In a letter to Verizon Chairman Lowell McAdam, the senators wanted questions answered in the wake of a report that third-party ad company Turn had been using Verizon's so-called supercookies, which smartphone users can't delete, to covertly track users' net surfing even after those surfing records had been deleted.
“As a majority of Americans are turning to their smartphones to access the Internet, it is even more critical that we remain vigilant in protecting the privacy of consumers when they use their mobile devices,” they wrote.
Turn has suspended the practice, they said, but that did not change what they saw as a deliberate circumvention of consumer choice and a violation of privacy.
Verizon allows customers to prohibit info sharing via the supercookies, but it does not allow them to be removed, which the legislators say does nothing to stop third parties from exploiting them.
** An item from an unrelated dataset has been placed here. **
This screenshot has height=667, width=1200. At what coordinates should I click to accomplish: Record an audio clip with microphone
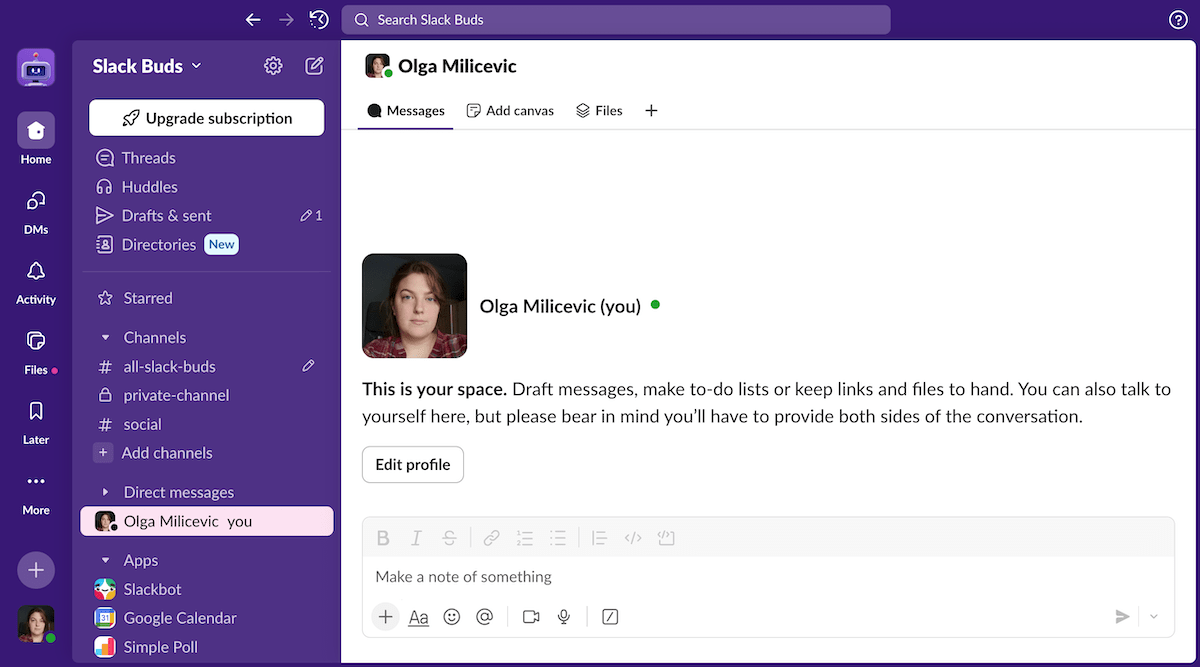pyautogui.click(x=564, y=617)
They want Verizon to tell them when it learned Turn was using the mobile tracking, whether other third parties could be using it, what Verizon tells customers about how they can be tracked and whether it will discontinue using the supercookies, as they point out AT&T has done. If not, they want to know how Verizon is protecting consumers from similar violations.
Also signing on to the letter were Sens. Bill Nelson (D-Fla.), ranking member of the Commerce Committee, Richard Blumenthal (D-Conn.), ranking member of the Consumer Protection Subcommittee, and Brian Schatz, ranking member of the Communications Subcommittee.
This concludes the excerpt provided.